__EXERCISE DESCRIPTION__
Edit the listing below so that every occurrence of "Viewport" becomes "Window". Leave all other text untouched.

───── PROVIDED MATERIAL ─────

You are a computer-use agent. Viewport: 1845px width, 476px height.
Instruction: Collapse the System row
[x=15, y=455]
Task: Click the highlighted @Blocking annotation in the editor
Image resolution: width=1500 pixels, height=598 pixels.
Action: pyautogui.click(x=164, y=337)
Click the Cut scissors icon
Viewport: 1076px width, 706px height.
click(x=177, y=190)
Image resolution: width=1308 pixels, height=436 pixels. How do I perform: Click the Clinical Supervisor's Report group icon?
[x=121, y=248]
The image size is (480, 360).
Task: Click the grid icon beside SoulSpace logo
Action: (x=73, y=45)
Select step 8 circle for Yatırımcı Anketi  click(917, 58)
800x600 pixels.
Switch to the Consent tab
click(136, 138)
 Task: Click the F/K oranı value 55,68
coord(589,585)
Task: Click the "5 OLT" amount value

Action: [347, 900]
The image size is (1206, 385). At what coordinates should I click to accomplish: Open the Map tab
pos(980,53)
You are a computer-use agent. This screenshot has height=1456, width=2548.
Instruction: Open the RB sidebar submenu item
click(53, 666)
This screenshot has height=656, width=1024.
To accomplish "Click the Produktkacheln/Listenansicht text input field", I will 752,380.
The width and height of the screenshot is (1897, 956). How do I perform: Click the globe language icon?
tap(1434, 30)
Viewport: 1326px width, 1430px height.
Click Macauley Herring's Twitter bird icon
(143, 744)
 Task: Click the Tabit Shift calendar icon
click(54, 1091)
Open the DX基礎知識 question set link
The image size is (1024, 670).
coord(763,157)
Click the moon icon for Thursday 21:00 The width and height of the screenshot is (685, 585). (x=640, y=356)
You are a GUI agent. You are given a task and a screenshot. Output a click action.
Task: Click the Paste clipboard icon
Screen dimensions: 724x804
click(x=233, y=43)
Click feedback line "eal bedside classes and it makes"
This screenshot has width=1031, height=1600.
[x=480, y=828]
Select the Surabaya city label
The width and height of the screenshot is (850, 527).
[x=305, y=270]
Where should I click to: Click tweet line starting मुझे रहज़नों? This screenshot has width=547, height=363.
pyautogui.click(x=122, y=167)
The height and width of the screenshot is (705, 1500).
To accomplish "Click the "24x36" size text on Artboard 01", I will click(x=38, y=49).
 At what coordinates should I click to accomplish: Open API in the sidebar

─────

__THE RESPONSE__
You are a computer-use agent. Window: 1845px width, 476px height.
Instruction: Collapse the System row
[x=15, y=455]
Task: Click the highlighted @Blocking annotation in the editor
Image resolution: width=1500 pixels, height=598 pixels.
Action: pyautogui.click(x=164, y=337)
Click the Cut scissors icon
Window: 1076px width, 706px height.
click(x=177, y=190)
Image resolution: width=1308 pixels, height=436 pixels. How do I perform: Click the Clinical Supervisor's Report group icon?
[x=121, y=248]
The image size is (480, 360).
Task: Click the grid icon beside SoulSpace logo
Action: (x=73, y=45)
Select step 8 circle for Yatırımcı Anketi  click(917, 58)
800x600 pixels.
Switch to the Consent tab
click(136, 138)
 Task: Click the F/K oranı value 55,68
coord(589,585)
Task: Click the "5 OLT" amount value

Action: [347, 900]
The image size is (1206, 385). At what coordinates should I click to accomplish: Open the Map tab
pos(980,53)
You are a computer-use agent. This screenshot has height=1456, width=2548.
Instruction: Open the RB sidebar submenu item
click(53, 666)
This screenshot has height=656, width=1024.
To accomplish "Click the Produktkacheln/Listenansicht text input field", I will 752,380.
The width and height of the screenshot is (1897, 956). How do I perform: Click the globe language icon?
tap(1434, 30)
Window: 1326px width, 1430px height.
Click Macauley Herring's Twitter bird icon
(143, 744)
 Task: Click the Tabit Shift calendar icon
click(54, 1091)
Open the DX基礎知識 question set link
The image size is (1024, 670).
coord(763,157)
Click the moon icon for Thursday 21:00 The width and height of the screenshot is (685, 585). (x=640, y=356)
You are a GUI agent. You are given a task and a screenshot. Output a click action.
Task: Click the Paste clipboard icon
Screen dimensions: 724x804
click(x=233, y=43)
Click feedback line "eal bedside classes and it makes"
This screenshot has width=1031, height=1600.
[x=480, y=828]
Select the Surabaya city label
The width and height of the screenshot is (850, 527).
[x=305, y=270]
Where should I click to: Click tweet line starting मुझे रहज़नों? This screenshot has width=547, height=363.
pyautogui.click(x=122, y=167)
The height and width of the screenshot is (705, 1500).
To accomplish "Click the "24x36" size text on Artboard 01", I will click(x=38, y=49).
 At what coordinates should I click to accomplish: Open API in the sidebar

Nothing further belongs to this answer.